Jeffrey Taubenberger at the Armed Forces Institute of Pathology kept me abreast of his latest findings. John Yewdell at the National Institutes of Health also explained much about the virus. Robert Martensen at Tulane made valuable suggestions on the history of medicine. Alan Kraut at American University also read and commented on part of the manuscript.
I also particularly thank John MacLachlan of the Tulane-Xavier Center for Bioenvironmental Research, who very much helped make this book possible. William Steinmann, head of the Center for Clinical Effectiveness and Life Support at the Tulane Medical Center, gave generously of his office space, knowledge of disease, and friendship.
All of the above have M.D.s or Ph.D.s or both. Without their assistance I would have been lost trying to understand my own cytokine storm.
People who write books are al
ways thanking librarians and archivists. They have good reason to. Virtually everyone at the Rudolph Matas Medical Library at Tulane University was extraordinarily helpful to me, but Patsy Copeland deserves truly special mention. So do Kathleen Puglia, Sue Dorsey, and Cindy Goldstein.
I also want to thank Mark Samels of WGBH's American Experience, who made available all the material collected for its program on the pandemic; Janice Goldblum at the National Academy of Sciences, who did more than just her job; Gretchen Worden at the Mutter Museum in Philadelphia; Jeffrey Anderson, then a graduate student at Rutgers, and Gery Gernhart, then a graduate student at American University, both of whom generously offered me their own research; and Charles Hardy of West Chester University, who gave me oral histories he had collected; and Mitch Yockelson at the National Archives, who gave me the benefit of his knowledge. Eliot Kaplan, then the editor of Philadelphia Magazine, also supported the project. I also want to thank Pauline Miner and Catherine Hart in Kansas. For help with photos I want to especially thank Susan Robbins Watson at the American Red Cross, Lisa Pendergraff at the Dudley Township Library in Kansas, Andre Sobocinski and Jan Herman at the Bureau of Navy Medicine, Darwin Stapleton at the Rockefeller University archives, and Nancy McCall at the Alan Mason Chesney archives at Johns Hopkins. I also want to thank Pat Ward Friedman for her information about her grandfather.
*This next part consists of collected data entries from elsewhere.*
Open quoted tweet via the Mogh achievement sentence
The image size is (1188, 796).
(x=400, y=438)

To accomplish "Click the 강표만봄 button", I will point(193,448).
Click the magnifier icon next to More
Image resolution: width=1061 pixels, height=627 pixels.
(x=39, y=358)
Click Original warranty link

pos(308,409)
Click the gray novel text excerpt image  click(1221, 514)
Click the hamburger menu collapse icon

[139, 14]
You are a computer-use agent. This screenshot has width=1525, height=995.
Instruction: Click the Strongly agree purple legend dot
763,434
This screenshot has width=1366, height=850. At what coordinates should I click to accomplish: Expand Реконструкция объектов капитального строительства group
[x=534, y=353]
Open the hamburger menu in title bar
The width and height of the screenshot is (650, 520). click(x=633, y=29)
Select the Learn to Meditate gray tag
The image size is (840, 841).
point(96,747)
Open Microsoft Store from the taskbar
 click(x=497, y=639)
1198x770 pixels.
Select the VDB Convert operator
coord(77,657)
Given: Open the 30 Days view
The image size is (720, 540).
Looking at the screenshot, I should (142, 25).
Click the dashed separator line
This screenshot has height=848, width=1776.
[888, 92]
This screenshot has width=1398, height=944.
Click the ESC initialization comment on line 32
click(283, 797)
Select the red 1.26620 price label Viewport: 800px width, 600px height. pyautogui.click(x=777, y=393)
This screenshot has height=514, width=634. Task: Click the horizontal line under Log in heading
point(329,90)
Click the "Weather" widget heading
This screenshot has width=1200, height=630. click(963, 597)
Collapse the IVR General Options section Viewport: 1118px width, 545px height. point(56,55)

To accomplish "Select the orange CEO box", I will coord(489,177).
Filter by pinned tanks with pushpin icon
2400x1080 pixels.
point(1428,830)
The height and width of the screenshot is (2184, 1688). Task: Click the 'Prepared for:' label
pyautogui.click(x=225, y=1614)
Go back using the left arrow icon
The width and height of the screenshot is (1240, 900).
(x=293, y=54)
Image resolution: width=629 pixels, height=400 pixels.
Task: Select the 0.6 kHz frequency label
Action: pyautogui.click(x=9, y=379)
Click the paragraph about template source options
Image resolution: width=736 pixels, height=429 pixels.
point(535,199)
Now we come to my editor, Wendy Wolf. Although this is only my fifth book, counting magazine articles I've worked with literally dozens of editors. Wendy Wolf very much stands out. She edits the old-fashioned way; she works at it. On this manuscript she worked particularly hard, and working with her has been a pleasure. It is a true statement to say that, for better or worse (and I hope better), this book wouldn't exist without her. I'd also like to thank Hilary Redmon for her diligence, reliability, and just general assistance.